A expressão “CPF Cancelado” normalmente é utilizada por policiais que participam de grupos de extermínio, por milicianos e ainda por criminosos quando assassinam um integrante de facção rival. Não é uma frase utilizada no meio acadêmico ou de pessoas cultas. A foto, que Bolsdonaro tirou após a participar do programa com toda a equipe de produção de Sikêra, com a reprodução ampliada do documento da Receita Federal com a legenda “CPF cancelado” gerou fortes críticas de deputados federais e senadores da oposição.
Reações
A deputada federal Sâmia Bomfim (Psol-SP) usou as suas redes sociais para expressar: “Quando te perguntarem o que é genocídio, mostre esta foto: com o país se aproximando de 400 mil mortos, quem deveria estar trabalhando pela vacina apareceu com uma placa que diz “CPF cancelado””. Já a deputada federal Jandira Feghali (PCdoB) disse no Twitter: “É muito mais grave do que parece. Bolsonaro não apenas ironiza mortes. A placa “CPF Cancelado” é usada por grupos pró-violência e extermínio policial. Ou seja: Bolsonaro defende publicamente essas práticas
A deputada federal Fernanda Melchionna (PSOL/RS) disse nas redes sociais: “Foto oficial do Palácio do Planalto. Sabe o que significa CPF cancelado? Titular falecido. É assim que Bolsonaro ri das quase 400 mil vidas perdidas por Covid-19 no país. Desprezo sem tamanho por um Brasil em luto. O lugar dessa extrema-direita é agora e no lixo da história!” Outros parlamentares também fizeram críticas do deboche de Bolsonaro ao sentimento de milhares de famílias enlutadas pela incompetência de Bolsonaro em ter agilizado à compra de vacinas ainda no ano passado.
Mau caráter negacionista
Sikêra Júnior se notabilizou desde o início da pandemia em ser um mau caráter negacionista do vírus, até que contraiu o Covid-19 e, mesmo assim, continua criticando o uso de máscaras de proteção, de distanciamento social e da adoção de um lockdown nacional para conter a expansão dos contágios e mortes. O apresentador, cujo programa faz parte da grade da Rede TV, emissora que também apóia Bolsonaro, é um pernambucano de Palmares, onde nasceu em 17 de junho de 1966.

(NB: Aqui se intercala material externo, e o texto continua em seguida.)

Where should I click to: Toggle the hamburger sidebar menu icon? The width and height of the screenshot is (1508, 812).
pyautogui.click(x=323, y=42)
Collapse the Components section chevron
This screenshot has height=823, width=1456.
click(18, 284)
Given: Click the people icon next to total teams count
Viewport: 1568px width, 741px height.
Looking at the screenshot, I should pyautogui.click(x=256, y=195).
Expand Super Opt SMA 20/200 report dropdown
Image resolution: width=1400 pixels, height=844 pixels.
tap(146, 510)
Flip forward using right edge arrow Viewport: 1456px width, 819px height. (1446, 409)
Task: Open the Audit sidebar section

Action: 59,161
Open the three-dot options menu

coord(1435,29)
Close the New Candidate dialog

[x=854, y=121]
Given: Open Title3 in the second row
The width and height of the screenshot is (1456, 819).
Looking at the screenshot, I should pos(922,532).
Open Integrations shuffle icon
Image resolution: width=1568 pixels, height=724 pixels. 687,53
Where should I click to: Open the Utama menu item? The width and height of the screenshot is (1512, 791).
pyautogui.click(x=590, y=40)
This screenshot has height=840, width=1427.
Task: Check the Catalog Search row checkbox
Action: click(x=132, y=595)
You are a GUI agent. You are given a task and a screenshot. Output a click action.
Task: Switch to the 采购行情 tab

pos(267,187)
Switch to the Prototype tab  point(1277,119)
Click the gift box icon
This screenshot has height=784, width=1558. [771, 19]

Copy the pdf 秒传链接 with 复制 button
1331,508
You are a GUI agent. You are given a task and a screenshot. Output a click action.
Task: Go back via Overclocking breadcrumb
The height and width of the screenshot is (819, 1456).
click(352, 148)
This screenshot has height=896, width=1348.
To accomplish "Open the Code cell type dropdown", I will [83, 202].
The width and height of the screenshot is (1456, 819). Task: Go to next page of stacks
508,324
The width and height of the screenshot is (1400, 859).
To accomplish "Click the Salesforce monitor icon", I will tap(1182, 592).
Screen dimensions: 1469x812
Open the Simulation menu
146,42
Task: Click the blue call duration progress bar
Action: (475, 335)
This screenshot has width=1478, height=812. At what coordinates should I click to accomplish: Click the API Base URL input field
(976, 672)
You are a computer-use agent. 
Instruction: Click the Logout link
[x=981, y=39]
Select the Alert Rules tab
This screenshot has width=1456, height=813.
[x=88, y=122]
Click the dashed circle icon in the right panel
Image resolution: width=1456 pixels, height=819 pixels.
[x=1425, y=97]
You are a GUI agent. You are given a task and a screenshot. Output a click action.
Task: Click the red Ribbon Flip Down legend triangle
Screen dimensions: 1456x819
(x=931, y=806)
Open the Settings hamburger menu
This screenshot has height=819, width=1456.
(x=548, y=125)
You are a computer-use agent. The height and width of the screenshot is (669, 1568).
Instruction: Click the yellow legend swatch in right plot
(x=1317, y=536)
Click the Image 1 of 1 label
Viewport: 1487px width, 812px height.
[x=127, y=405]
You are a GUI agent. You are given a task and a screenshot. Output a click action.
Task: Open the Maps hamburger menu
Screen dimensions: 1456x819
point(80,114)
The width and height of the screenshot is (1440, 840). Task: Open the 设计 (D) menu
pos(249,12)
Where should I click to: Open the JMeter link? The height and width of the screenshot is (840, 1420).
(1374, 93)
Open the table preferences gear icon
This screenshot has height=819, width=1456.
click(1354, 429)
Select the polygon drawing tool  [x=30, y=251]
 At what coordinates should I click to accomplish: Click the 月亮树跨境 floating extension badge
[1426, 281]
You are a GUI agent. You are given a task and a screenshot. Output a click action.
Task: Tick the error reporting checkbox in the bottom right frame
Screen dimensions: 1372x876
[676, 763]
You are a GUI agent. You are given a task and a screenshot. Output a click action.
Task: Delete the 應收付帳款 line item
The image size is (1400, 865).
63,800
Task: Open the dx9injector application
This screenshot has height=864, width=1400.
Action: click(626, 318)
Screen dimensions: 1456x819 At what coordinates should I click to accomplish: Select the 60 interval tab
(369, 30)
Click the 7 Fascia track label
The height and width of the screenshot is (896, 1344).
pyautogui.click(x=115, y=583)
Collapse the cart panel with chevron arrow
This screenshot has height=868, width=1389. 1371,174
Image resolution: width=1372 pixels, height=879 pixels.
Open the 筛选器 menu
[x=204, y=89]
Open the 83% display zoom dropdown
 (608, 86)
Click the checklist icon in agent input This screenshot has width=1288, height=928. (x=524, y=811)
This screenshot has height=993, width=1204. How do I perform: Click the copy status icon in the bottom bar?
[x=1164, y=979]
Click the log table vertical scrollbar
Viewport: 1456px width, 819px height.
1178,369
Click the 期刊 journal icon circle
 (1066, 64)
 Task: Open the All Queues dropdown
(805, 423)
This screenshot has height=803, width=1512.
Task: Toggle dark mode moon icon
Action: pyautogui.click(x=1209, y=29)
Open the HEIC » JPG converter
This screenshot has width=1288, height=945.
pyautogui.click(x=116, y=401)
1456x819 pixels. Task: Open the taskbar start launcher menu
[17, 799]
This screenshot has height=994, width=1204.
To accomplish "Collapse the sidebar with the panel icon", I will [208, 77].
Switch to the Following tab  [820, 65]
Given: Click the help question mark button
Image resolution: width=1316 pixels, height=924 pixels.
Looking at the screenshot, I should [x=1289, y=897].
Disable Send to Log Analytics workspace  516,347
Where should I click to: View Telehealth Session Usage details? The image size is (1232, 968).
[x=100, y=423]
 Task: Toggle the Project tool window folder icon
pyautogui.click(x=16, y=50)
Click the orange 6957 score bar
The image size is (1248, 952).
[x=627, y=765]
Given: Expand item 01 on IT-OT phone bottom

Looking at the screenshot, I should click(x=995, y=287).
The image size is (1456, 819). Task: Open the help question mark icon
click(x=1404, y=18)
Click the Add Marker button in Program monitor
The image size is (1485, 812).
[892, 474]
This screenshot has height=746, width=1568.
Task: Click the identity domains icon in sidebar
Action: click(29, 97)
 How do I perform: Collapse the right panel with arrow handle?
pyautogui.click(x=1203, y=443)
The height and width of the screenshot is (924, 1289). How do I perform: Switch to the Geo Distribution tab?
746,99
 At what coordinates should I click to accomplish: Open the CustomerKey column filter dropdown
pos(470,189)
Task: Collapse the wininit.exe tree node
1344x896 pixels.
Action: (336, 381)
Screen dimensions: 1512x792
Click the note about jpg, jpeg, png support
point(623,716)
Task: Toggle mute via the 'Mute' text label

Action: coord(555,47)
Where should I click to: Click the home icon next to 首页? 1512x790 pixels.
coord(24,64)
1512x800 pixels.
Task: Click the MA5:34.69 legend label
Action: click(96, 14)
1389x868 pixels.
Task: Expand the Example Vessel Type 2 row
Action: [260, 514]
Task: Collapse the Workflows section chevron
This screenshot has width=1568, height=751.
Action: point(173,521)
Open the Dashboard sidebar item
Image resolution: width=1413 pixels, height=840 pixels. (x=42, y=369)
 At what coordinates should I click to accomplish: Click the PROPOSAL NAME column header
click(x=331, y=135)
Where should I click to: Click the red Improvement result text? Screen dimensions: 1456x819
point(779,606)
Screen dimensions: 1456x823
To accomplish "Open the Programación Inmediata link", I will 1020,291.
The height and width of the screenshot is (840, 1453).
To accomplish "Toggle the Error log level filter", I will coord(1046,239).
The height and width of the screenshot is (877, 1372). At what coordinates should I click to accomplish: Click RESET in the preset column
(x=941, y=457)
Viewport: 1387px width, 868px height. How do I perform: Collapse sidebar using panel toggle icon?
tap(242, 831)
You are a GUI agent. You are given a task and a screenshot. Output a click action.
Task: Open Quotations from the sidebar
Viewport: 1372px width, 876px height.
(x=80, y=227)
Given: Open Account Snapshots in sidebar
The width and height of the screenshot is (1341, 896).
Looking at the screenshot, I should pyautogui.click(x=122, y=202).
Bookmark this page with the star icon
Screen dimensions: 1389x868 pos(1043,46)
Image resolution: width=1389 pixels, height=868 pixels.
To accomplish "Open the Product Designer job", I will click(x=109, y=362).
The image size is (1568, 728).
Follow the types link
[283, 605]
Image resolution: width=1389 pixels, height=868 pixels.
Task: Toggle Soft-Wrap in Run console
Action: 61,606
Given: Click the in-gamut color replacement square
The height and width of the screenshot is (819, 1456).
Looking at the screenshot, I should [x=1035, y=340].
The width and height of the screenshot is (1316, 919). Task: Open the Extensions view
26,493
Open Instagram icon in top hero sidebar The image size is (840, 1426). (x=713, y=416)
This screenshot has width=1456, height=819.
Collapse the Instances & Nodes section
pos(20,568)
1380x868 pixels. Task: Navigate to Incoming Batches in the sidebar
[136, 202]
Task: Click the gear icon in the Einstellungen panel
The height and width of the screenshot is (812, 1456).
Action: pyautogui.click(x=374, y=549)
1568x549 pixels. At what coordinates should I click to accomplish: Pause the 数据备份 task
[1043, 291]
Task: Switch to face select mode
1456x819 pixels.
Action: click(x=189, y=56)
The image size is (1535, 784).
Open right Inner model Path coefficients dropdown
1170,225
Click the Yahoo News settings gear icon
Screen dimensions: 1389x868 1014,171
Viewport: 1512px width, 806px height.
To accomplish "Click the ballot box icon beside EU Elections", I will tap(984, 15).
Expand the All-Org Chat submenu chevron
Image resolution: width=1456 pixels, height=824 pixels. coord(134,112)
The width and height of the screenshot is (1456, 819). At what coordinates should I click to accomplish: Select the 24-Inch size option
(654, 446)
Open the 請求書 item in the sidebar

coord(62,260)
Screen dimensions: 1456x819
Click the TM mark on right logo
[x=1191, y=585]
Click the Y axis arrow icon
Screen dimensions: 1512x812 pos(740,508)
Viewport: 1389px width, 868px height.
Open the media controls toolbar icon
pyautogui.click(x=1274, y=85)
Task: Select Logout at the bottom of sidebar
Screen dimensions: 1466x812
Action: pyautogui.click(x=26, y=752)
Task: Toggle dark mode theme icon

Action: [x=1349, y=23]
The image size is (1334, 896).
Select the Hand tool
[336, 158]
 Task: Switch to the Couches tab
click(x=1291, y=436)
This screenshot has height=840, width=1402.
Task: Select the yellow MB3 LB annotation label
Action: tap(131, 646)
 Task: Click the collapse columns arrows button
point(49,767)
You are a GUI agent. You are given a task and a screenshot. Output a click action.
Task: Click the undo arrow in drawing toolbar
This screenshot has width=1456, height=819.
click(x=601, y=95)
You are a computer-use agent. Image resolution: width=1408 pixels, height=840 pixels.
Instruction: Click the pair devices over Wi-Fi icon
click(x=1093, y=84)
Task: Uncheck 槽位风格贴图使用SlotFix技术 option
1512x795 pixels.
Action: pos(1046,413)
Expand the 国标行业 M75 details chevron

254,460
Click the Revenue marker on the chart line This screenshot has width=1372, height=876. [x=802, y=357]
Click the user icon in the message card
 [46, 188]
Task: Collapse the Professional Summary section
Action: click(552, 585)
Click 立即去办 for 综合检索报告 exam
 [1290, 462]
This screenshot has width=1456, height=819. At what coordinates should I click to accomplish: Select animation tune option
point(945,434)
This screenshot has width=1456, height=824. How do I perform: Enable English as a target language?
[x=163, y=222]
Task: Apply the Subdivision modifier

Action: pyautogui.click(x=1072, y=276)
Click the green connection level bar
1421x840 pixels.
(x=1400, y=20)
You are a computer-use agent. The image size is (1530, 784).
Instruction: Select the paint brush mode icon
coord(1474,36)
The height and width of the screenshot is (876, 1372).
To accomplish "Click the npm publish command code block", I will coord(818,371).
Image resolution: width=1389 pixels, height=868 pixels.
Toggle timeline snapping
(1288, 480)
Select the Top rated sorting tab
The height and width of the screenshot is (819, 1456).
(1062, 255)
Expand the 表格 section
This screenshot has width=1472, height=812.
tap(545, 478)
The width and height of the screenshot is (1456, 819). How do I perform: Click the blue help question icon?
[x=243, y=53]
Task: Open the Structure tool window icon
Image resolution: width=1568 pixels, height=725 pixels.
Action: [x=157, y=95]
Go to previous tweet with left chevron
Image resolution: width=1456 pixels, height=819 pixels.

Em março de 2020, o Sindicato dos Jornalistas Profissionais do Amazonas (SJP-AM) divulgou uma nota de repúdio contra Sikêra Júnior, após o apresentador fazer ataques à imprensa. “A fala do apresentador de TV agride a função social e a ética do Jornalismo e os jornalistas; tenta enquadrá-los em uma percepção reducionista e deformada do que é o exercício jornalístico ao afirmar que na maioria das redações dos jornais e das TVs tem aqueles que ‘escrevem contra o País’ e ‘que só querem atrapalhar’”, diz trecho da nota.
“Mais do que isso, propõe a forma mais primária de manipulação da informação, que é tudo o que Jornalismo não é: colocar pessoas favoráveis a uma ideologia para trabalharem, supostamente, em favor dela”. Após a nota, o apresentador expôs a presidente do sindicato em rede social dizendo: “Essa é Dora Tupinambá, presidente do Sindicato dos Jornalistas do Amazonas. A que fez nota de repúdio contra mim! Tá explicado”. O comentário é devido a duas fotos de Dora Tupinambá, com as legendas que dizem: “Mulher não vota em Bolsonaro” e “#EleNão” Em uma terceira imagem tem uma publicação do SJP-AM com a imagem de Marielle Franco”, vociferou o apresentador bolsonarista.